- [Text]:
◇ ◇ ◇

Simplify tests/e2e/tensor_ops. (#17854)

Forked from https://github.com/iree-org/iree/pull/17766

* ~~Move `tests/e2e/tensor_ops/pack_i8.mlir` to
`tests/e2e/cpu_specific/pack_i8_vnni.mlir` and add a comment explaining
what is VNNI specific about it~~
* Enable `tensor_cast` and `unpack` tests on CUDA
* Add Metal and ROCm/HIP test suites to Bazel
* Share test srcs lists between:
  * CPU and VMVX
  * Vulkan and Metal (both using SPIR-V codegen)
  * CUDA and ROCm (both using LLVMGPU codegen)
diff --git a/tests/e2e/tensor_ops/BUILD.bazel b/tests/e2e/tensor_ops/BUILD.bazel
index 35500dc..4b164e0 100644
--- a/tests/e2e/tensor_ops/BUILD.bazel
+++ b/tests/e2e/tensor_ops/BUILD.bazel
@@ -12,48 +12,34 @@
     licenses = ["notice"],  # Apache 2.0
 )
 
+ALL_SRCS = enforce_glob(
+    # keep sorted
+    [
+        "collapse_shape.mlir",
+        "concat.mlir",
+        "expand_shape.mlir",
+        "extract_slice.mlir",
+        "pack.mlir",
+        "pack_dynamic_inner_tiles.mlir",
+        "pack_i8.mlir",
+        "tensor_cast.mlir",
+        "tensor_insert_slice.mlir",
+        "unpack.mlir",
+    ],
+    include = ["*.mlir"],
+    exclude = [],
+)
+
 iree_check_single_backend_test_suite(
     name = "check_llvm-cpu_local-task",
-    srcs = enforce_glob(
-        # keep sorted
-        [
-            "collapse_shape.mlir",
-            "concat.mlir",
-            "expand_shape.mlir",
-            "extract_slice.mlir",
-            "pack.mlir",
-            "pack_dynamic_inner_tiles.mlir",
-            "pack_i8.mlir",
-            "tensor_cast.mlir",
-            "tensor_insert_slice.mlir",
-            "unpack.mlir",
-        ],
-        include = ["*.mlir"],
-        exclude = [],
-    ),
+    srcs = ALL_SRCS,
     driver = "local-task",
     target_backend = "llvm-cpu",
 )

◇ ◇ ◇

- [Recorded data]:
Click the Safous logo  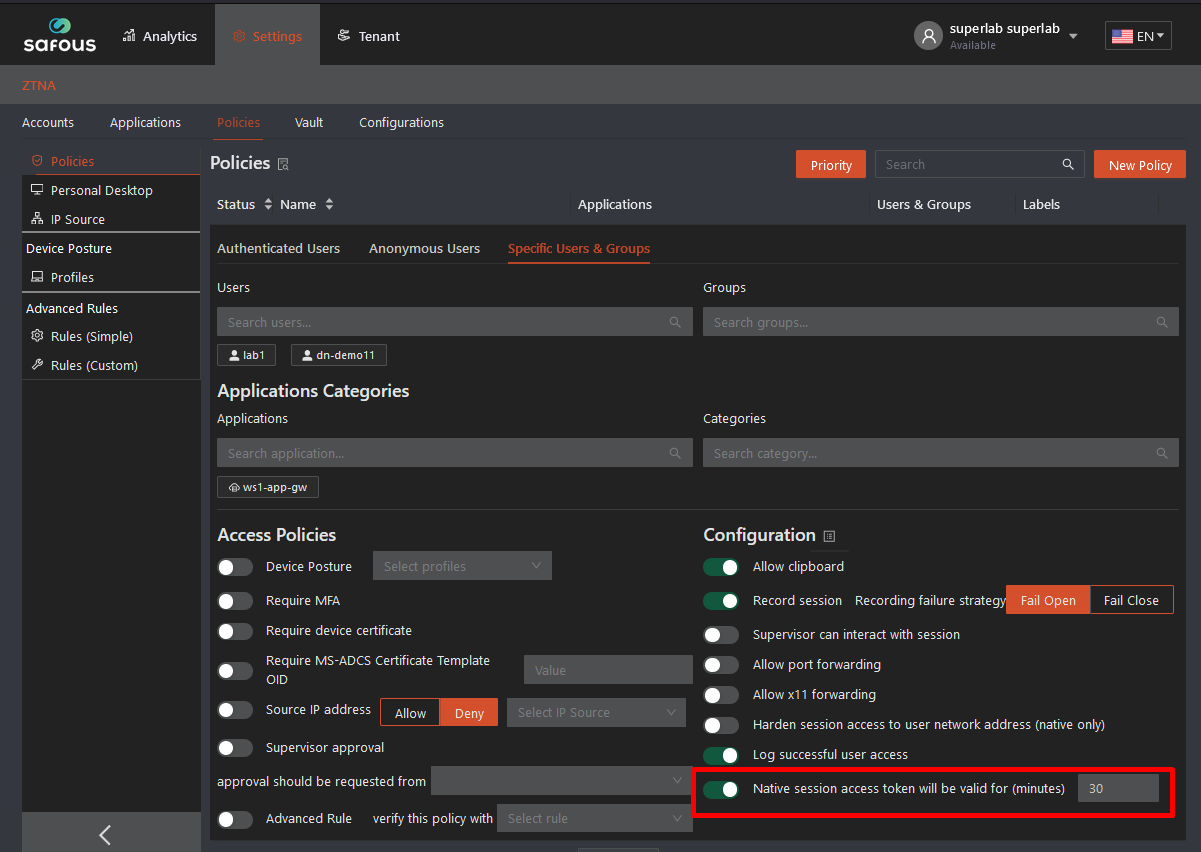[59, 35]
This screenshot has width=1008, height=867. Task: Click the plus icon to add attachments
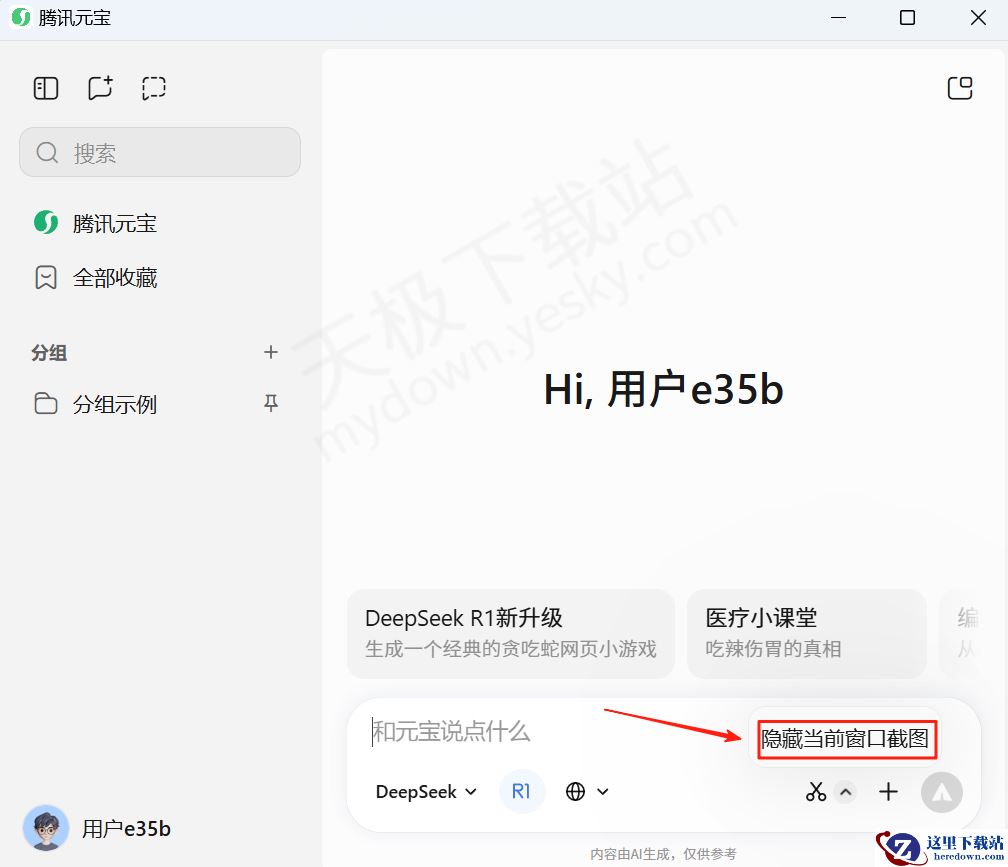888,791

◇ ◇ ◇

In the tensor_ops commit above, which two test suites share a source list because both use LLVMGPU codegen?

CUDA and ROCm